Selain saya punya "pengalihan isu" berupa bola dan/atau konten olahraga, saya juga punya cara agar tidak semua pengungkapan rasa perlu ditulis di media yang sama.
Caranya adalah mempunyai banyak media menulis. Media menulis ini tidak harus online dan digital, melainkan juga bisa lewat buku catatan.
Sebelumnya, saya juga cenderung suka berekspresi lewat akun media sosial saya. Namun, akhirnya hal itu berusaha saya kurangi.
Karena, bisa saja bagi saya itu adalah self healing, tapi bagi orang lain itu adalah toxic. Apakah saya takut dibilang toxic?
Antara iya dan tidak. Tetapi, pengubahan perilaku itu juga untuk diri saya sendiri. Supaya saya juga tidak cenderung ketagihan untuk mengakses media sosial hanya untuk menaburkan garam di mata orang-orang yang kepo.
Sejak itulah, saya kemudian seperti punya energi yang cukup untuk memulai proses menulis kreatif, terutama menulis di Kompasiana.
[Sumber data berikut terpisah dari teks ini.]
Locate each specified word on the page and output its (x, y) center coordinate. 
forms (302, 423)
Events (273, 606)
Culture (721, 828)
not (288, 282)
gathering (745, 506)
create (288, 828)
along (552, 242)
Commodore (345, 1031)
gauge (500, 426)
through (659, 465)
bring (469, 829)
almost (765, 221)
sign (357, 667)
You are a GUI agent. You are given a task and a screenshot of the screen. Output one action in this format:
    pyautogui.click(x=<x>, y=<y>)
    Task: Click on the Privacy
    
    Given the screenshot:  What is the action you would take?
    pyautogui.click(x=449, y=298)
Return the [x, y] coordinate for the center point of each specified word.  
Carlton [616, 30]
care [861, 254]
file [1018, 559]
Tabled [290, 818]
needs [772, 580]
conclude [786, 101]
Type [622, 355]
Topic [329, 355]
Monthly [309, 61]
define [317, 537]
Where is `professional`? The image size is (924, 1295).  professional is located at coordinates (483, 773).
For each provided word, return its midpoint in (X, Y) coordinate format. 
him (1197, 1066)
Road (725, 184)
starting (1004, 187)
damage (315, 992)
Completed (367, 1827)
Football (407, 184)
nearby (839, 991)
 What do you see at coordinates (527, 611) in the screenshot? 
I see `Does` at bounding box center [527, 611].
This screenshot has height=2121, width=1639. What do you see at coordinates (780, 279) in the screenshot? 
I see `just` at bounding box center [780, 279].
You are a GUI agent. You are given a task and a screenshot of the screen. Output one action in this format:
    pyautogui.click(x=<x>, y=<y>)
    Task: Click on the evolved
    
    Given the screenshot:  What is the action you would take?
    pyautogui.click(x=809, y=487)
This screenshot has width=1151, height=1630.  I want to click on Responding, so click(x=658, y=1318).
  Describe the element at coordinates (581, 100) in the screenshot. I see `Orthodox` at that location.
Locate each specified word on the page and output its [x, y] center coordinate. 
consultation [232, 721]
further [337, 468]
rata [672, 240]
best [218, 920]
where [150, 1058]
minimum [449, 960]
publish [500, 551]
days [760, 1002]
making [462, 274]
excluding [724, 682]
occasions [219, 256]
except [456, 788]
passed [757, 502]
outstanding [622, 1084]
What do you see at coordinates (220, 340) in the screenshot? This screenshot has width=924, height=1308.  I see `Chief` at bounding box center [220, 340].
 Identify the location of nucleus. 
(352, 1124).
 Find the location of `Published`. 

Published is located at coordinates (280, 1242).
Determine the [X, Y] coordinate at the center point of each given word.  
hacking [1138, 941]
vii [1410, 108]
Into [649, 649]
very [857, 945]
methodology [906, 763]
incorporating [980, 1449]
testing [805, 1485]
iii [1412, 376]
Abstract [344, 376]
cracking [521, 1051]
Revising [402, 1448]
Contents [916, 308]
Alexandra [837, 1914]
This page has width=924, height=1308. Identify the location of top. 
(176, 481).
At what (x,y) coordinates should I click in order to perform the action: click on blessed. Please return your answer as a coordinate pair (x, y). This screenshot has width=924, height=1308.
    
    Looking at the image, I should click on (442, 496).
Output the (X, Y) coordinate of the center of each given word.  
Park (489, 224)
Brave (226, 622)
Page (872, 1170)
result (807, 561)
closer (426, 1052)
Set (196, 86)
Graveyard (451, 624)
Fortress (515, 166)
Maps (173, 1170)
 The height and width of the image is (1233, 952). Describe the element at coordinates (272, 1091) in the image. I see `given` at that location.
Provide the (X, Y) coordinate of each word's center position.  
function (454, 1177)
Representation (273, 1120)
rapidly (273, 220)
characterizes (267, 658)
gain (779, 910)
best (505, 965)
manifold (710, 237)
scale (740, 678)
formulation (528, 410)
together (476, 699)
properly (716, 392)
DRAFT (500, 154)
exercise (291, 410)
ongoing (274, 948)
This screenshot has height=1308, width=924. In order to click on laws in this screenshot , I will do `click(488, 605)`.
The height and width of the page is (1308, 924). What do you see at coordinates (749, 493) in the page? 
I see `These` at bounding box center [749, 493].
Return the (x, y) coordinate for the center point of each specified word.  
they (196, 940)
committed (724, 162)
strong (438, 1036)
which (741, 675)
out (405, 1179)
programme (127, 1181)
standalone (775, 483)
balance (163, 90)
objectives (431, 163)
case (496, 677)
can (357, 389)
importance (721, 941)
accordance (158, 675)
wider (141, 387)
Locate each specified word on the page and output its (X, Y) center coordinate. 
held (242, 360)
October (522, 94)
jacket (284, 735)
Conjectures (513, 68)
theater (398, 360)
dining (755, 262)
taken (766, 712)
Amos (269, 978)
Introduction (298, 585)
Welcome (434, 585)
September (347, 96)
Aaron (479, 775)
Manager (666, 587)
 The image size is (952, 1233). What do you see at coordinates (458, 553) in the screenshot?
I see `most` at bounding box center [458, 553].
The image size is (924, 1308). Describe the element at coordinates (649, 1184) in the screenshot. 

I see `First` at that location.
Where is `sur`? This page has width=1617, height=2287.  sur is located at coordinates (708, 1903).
Mungkin, bagi beberapa orang, tulisan saya kurang mencerminkan tulisan kreatif, tapi bagi saya itu bagian dari upaya belajar menulis kreatif.
Setidaknya, ada wujud yang bisa mewakili saya, walaupun sangat sederhana dan mungkin juga bisa dianggap tidak penting. Menulis bola, apa pentingnya?
Pertanyaan itu yang saya tangkap dari mata dan ekspresi orang ketika mendengar kalimat "menulis bola". Sebenarnya, saya memaklumi. Karena memang, saya juga bukan praktisi sepak bola.
Tetapi, bagaimana dengan penulis konten tentang anime, komik, film, dan musik? Benarkah mereka juga praktisi?
Kalau mereka sebagai penikmat saja boleh menulis, kenapa saya tidak?